“It has been touch and go for our lives,” said Lord John, gravely, “and I could not think of a more rotten sort of death than to be outed by such filthy vermin. I was sorry to fire my rifle, but, by Jove! there was no great choice.”
“We should not be here if you hadn’t,” said I, with conviction.
“It may do no harm,” said he. “Among these woods there must be many loud cracks from splitting or falling trees which would be just like the sound of a gun. But now, if you are of my opinion, we have had thrills enough for one day, and had best get back to the surgical box at the camp for some carbolic. Who knows what venom these beasts may have in their hideous jaws?”
But surely no men ever had just such a day since the world began. Some fresh surprise was ever in store for us. When, following the course of our brook, we at last reached our glade and saw the thorny barricade of our camp, we thought that our adventures were at an end. But we had something more to think of before we could rest. The gate of Fort Challenger had been untouched, the walls were unbroken, and yet it had been visited by some strange and powerful creature in our absence. No foot−mark showed a trace of its nature, and only the overhanging branch of the enormous ginko tree suggested how it might have come and gone; but of its malevolent strength there was ample evidence in the condition of our stores. They were strewn at random all over the ground, and one tin of meat had been crushed into pieces so as to extract the contents. A case of cartridges had been shattered into matchwood, and one of the brass shells lay shredded into pieces beside it.
71
Again the feeling of vague horror came upon our souls, and we gazed round with frightened eyes at the dark shadows which lay around us, in all of which some fearsome shape might be lurking. How good it was when we were hailed by the voice of Zambo, and, going to the edge of the plateau, saw him sitting grinning at us upon the top of the opposite pinnacle.
“All well, Massa Challenger, all well!” he cried. “Me stay here. No fear. You always find me when you want.”
His honest black face, and the immense view before us, which carried us half−way back to the affluent of the Amazon, helped us to remember that we really were upon this earth in the twentieth century, and had not by some magic been conveyed to some raw planet in its earliest and wildest state. How difficult it was to realize that the violet line upon the far horizon was well advanced to that great river upon which huge steamers ran, and folk talked of the small affairs of life, while we, marooned among the creatures of a bygone age, could but gaze towards it and yearn for all that it meant!
One other memory remains with me of this wonderful day, and with it I will close this letter. The two professors, their tempers aggravated no doubt by their injuries, had fallen out as to whether our assailants were of the genus pterodactylus or dimorphodon, and high words had ensued. To avoid their wrangling I moved some little way apart, and was seated smoking upon the trunk of a fallen tree, when Lord John strolled over in my direction.
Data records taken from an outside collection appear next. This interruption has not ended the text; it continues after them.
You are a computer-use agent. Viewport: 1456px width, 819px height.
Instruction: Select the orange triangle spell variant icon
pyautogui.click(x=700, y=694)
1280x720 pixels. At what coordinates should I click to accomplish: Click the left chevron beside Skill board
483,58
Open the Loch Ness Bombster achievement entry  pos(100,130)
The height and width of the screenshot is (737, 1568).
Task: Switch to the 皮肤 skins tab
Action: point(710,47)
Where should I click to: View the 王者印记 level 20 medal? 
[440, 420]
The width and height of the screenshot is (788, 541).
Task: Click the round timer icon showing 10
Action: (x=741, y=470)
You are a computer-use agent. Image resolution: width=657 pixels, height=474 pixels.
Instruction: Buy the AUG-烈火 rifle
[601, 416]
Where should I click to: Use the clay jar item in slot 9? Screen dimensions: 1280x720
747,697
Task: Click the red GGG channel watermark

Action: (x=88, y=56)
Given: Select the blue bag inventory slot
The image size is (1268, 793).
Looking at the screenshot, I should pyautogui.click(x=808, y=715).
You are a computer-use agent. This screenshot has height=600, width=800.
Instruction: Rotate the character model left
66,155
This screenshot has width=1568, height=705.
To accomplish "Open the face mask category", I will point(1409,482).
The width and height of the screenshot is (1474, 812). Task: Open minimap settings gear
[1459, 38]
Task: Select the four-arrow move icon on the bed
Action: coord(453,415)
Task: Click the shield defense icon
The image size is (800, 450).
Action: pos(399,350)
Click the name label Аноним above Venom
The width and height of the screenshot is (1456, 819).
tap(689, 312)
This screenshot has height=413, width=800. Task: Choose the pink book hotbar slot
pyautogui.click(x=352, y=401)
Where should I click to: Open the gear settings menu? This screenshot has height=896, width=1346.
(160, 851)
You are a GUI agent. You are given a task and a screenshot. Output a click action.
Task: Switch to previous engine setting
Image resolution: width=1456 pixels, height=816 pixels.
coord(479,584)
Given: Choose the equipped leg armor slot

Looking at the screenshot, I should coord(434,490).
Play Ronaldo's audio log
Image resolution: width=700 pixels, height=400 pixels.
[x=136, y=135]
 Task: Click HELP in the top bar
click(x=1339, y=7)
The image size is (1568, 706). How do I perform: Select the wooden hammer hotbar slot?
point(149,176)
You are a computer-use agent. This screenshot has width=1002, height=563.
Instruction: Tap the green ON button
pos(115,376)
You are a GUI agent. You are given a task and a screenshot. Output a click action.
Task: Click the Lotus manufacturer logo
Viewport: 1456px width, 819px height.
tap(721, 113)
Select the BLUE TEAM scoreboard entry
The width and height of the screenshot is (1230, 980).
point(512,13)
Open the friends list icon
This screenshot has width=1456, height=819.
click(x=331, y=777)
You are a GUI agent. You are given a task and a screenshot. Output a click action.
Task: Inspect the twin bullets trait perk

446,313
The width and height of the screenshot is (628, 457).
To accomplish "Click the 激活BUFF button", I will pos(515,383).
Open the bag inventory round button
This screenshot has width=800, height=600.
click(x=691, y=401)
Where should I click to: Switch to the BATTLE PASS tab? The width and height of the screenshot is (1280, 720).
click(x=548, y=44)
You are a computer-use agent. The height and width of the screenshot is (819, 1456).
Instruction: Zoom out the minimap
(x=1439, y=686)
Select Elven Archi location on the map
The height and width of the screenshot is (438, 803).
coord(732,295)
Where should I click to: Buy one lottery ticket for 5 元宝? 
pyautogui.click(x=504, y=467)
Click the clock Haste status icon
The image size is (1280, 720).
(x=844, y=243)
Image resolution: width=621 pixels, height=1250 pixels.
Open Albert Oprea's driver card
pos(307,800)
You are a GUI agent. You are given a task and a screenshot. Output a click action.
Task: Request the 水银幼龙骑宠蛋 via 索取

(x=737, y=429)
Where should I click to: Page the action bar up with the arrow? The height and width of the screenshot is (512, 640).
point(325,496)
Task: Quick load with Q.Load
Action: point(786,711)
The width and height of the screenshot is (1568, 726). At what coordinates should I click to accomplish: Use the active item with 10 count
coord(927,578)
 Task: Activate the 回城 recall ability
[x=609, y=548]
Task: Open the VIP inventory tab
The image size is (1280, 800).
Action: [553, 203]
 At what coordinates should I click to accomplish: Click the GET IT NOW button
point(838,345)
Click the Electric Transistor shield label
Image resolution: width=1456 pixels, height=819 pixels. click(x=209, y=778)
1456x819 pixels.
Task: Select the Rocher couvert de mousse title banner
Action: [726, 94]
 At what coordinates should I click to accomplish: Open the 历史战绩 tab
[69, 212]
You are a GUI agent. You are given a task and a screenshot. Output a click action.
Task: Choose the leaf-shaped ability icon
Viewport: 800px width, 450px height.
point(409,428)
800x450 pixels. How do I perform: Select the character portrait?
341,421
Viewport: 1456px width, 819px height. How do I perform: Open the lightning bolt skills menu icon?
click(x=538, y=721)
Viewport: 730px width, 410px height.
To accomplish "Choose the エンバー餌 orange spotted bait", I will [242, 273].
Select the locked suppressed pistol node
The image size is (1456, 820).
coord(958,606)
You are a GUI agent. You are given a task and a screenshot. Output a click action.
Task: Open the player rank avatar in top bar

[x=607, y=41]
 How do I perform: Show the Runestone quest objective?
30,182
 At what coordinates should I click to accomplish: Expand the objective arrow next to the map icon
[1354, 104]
“I say, Malone,” said he, “do you remember that place where those beasts were?”
“Very clearly.”
“A sort of volcanic pit, was it not?”
“Exactly,” said I.
“Did you notice the soil?”
“Rocks.”
“But round the water−−where the reeds were?”
“It was a bluish soil. It looked like clay.”
“Exactly. A volcanic tube full of blue clay.”
“What of that?” I asked.
“Oh, nothing, nothing,” said he, and strolled back to where the voices of the contending men of science rose in a prolonged duet, the high, strident note of Summerlee rising and falling to the sonorous bass of Challenger. I should have thought no more of Lord John’s remark were it not that once again that night I heard him mutter to himself: “Blue clay−−clay in a volcanic tube!” They were the last words I heard before I dropped into an exhausted sleep.